As a further bonus, notes Caplan, the “deaths of despair” that Nobel Prize winner Angus Deaton and his wife Anne Case have written about, which are differentially borne by working-class men, would decline. And of course, cheaper housing would reduce another form of despair, the despair from being homeless. Caplan cites a study showing that high rents are “one of the best predictors of cities’ homelessness rates.”
The birth dearth
Housing deregulation, notes Caplan, would even raise birthrates, which are now falling. He has a graph showing that rural counties (where housing is cheaper) have much higher fertility rates than large metropolitan counties (where regulation has driven up housing costs).

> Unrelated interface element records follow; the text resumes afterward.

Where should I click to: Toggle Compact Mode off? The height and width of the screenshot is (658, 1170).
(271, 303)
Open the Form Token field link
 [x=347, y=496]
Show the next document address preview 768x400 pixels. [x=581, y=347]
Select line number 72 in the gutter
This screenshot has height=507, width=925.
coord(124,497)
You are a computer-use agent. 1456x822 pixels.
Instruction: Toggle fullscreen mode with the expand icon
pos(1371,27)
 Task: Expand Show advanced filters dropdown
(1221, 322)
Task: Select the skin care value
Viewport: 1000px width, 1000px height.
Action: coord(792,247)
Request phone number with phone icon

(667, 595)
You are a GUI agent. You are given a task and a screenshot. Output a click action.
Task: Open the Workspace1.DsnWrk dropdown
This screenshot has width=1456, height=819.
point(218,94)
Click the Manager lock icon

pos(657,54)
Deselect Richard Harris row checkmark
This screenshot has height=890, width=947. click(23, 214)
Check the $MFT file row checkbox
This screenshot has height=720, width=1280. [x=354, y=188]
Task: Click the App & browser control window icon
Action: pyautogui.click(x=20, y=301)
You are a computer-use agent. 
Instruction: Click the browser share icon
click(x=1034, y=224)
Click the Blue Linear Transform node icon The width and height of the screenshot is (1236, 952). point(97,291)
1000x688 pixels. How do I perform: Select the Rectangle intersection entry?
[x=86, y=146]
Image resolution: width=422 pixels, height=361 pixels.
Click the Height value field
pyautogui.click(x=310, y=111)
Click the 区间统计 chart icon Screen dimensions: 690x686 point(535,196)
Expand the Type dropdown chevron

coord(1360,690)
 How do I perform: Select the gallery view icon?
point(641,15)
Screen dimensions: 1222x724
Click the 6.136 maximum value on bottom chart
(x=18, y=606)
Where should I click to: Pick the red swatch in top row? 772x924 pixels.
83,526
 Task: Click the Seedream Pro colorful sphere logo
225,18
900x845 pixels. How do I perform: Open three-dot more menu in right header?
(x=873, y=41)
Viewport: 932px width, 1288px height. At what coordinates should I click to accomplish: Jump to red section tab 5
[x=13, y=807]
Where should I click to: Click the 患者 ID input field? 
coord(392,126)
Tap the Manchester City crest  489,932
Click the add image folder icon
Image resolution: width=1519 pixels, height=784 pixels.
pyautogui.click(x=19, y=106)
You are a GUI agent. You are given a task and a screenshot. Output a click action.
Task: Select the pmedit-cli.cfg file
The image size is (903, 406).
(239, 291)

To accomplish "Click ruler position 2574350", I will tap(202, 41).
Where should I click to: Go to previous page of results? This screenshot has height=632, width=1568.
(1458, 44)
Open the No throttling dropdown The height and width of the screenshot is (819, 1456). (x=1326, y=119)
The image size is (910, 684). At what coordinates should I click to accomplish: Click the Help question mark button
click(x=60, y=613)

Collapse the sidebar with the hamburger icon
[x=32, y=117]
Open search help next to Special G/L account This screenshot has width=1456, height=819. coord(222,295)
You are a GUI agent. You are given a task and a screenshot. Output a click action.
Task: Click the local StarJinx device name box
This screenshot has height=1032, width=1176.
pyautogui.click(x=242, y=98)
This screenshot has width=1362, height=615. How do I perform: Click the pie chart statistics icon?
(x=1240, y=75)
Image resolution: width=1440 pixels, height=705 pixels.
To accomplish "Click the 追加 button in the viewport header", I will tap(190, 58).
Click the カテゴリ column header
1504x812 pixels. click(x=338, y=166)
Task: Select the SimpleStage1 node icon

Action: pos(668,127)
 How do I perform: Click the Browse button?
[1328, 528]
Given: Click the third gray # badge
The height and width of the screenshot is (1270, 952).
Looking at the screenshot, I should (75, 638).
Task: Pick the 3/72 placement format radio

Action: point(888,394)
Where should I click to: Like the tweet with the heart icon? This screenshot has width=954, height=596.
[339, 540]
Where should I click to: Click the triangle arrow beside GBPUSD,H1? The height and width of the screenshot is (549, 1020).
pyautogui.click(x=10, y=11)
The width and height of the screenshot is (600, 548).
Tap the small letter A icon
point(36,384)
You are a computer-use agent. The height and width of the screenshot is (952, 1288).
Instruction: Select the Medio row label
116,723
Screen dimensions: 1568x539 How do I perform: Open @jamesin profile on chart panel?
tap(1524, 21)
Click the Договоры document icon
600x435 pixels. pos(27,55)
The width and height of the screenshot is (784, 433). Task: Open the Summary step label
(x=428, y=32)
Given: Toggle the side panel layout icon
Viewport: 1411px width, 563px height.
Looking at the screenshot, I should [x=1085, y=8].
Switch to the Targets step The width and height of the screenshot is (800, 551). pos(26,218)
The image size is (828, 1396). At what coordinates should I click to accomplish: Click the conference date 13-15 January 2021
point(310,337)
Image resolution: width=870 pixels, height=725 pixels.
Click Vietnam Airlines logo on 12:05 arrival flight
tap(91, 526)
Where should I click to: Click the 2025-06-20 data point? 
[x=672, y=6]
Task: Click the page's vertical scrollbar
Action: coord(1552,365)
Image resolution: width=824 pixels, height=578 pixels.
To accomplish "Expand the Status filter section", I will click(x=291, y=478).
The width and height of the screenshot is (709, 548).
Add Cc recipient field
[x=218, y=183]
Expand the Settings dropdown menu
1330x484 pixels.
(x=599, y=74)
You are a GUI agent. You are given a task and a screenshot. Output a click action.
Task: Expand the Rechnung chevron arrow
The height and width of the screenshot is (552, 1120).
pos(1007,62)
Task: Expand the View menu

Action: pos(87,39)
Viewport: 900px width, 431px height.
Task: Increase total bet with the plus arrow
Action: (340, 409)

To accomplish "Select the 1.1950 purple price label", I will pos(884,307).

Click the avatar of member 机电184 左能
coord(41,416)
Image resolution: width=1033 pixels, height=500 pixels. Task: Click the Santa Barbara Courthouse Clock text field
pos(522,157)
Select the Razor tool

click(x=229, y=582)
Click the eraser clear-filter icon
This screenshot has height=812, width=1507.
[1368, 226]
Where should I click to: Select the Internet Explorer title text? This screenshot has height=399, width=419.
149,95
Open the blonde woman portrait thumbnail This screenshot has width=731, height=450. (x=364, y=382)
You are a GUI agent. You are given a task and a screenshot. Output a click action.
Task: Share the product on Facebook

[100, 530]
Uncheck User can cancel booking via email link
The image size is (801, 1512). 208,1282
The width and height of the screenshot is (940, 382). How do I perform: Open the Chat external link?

Moreover, he notes, the gap has approximately doubled in the past decade. Why would housing costs matter? Because a standard adjustment to increased housing costs is to go small. Less room, fewer babies. Moreover, notes Caplan, if you put off buying a house because you’re saving for ten years to get the down payment, you’ve moved past the most fertile years and narrowed the time horizon over which you can have babies.
Crime
Deregulating housing would even reduce crime. How? Caplan points out that regulation has led to many empty lots in cities, and empty lots make crime more likely. He cites a study of Philadelphia where researchers, starting with 541 vacant lots, randomly assigned some of them for landscaping, fencing, and maintenance. The result? The crime that people in neighborhoods perceived fell by 37 percent and crimes reported to police fell by a less impressive but still striking 9 percent. Caplan notes that if people were allowed to build on the empty lots, crime would likely fall even further.
Congestion
One contributor to congestion, notes Caplan, is “free” parking. He points out that the parking requirements imposed by local governments often base the requirements on the busiest day of the year. Most of the rest of the time, many spots go empty. But those “free” spots encourage people to drive. Getting rid of the requirements would not lead to zero parking. Instead, it would cause businesses to provide parking that either they can charge for or that enhances demand for their products. A price on parking would lead some people to drive less, leading to less congestion.
Increased GDP
Caplan even argues, based on work by economists Chang-Tai Hsieh of the University of Chicago and Enrico Moretti of UC-Berkeley, that cheaper housing would lead to a large increase in GDP, somewhere between 14 and 36 percent. They based their findings on data from 220 cities to see how much productivity would have increased if increased job opportunities in cities had happened without a concomitant explosion in housing regulation. Always the honest economist, though, Caplan notes that a criticism of the Hsieh/Moretti work has come to light and undercut their results. Whatever the right number is, it has to be positive, simply because with lower housing costs in cities, more workers will move to take advantage of those job openings in which they’ll be more productive. Even if the increase were as little as 5 percent spread over five years, economic growth over each of those five years would be 1 percentage point higher.
Conclusion
I’ve dealt with most of the major issues in Build, Baby, Build. Given my space constraint, I can’t cover them all. Two such issues are his showing that rent control reduces housing and that government-built housing is very expensive. Moreover, words can’t do total justice to pictures. Get the book for yourself and you will see why. You can even show it to your kids—even if they’re as young as ten. Who knows? You might spur your kids on to becoming budding economists.